*EXERCISE PROMPT:* These entries are to be set down again exactly.

*STUDY MATERIAL:*
-- -- --

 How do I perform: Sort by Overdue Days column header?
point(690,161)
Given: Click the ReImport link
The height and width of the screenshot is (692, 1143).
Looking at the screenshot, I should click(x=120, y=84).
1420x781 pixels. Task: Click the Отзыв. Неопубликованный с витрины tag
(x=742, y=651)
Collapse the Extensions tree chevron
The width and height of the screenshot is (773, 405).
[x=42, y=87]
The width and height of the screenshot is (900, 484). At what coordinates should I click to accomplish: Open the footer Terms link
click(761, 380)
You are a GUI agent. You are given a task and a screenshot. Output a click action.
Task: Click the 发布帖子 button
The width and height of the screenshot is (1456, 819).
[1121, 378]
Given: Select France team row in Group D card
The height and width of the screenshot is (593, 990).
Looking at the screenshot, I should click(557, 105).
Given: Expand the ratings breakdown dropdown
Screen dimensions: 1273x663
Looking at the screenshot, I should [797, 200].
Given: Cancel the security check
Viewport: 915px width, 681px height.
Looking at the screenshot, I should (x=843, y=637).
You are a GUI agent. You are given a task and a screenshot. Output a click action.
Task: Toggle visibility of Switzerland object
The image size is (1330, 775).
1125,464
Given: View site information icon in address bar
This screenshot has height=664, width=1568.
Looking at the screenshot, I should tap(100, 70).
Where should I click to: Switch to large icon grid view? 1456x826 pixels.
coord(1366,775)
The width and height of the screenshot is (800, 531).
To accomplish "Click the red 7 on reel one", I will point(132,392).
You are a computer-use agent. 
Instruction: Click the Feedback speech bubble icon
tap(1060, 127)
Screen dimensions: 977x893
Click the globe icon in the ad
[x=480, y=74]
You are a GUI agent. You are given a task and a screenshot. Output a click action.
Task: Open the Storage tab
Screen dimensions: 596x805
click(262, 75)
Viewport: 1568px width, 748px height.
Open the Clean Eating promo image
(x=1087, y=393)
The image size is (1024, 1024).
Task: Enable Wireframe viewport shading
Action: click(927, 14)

-- -- --

*RESPONSE BOX:*
 How do I perform: Sort by Overdue Days column header?
point(690,161)
Given: Click the ReImport link
The height and width of the screenshot is (692, 1143).
Looking at the screenshot, I should click(x=120, y=84).
1420x781 pixels. Task: Click the Отзыв. Неопубликованный с витрины tag
(x=742, y=651)
Collapse the Extensions tree chevron
The width and height of the screenshot is (773, 405).
[x=42, y=87]
The width and height of the screenshot is (900, 484). At what coordinates should I click to accomplish: Open the footer Terms link
click(761, 380)
You are a GUI agent. You are given a task and a screenshot. Output a click action.
Task: Click the 发布帖子 button
The width and height of the screenshot is (1456, 819).
[1121, 378]
Given: Select France team row in Group D card
The height and width of the screenshot is (593, 990).
Looking at the screenshot, I should click(557, 105).
Given: Expand the ratings breakdown dropdown
Screen dimensions: 1273x663
Looking at the screenshot, I should [797, 200].
Given: Cancel the security check
Viewport: 915px width, 681px height.
Looking at the screenshot, I should (x=843, y=637).
You are a GUI agent. You are given a task and a screenshot. Output a click action.
Task: Toggle visibility of Switzerland object
The image size is (1330, 775).
1125,464
Given: View site information icon in address bar
This screenshot has height=664, width=1568.
Looking at the screenshot, I should tap(100, 70).
Where should I click to: Switch to large icon grid view? 1456x826 pixels.
coord(1366,775)
The width and height of the screenshot is (800, 531).
To accomplish "Click the red 7 on reel one", I will point(132,392).
You are a computer-use agent. 
Instruction: Click the Feedback speech bubble icon
tap(1060, 127)
Screen dimensions: 977x893
Click the globe icon in the ad
[x=480, y=74]
You are a GUI agent. You are given a task and a screenshot. Output a click action.
Task: Open the Storage tab
Screen dimensions: 596x805
click(262, 75)
Viewport: 1568px width, 748px height.
Open the Clean Eating promo image
(x=1087, y=393)
The image size is (1024, 1024).
Task: Enable Wireframe viewport shading
Action: click(927, 14)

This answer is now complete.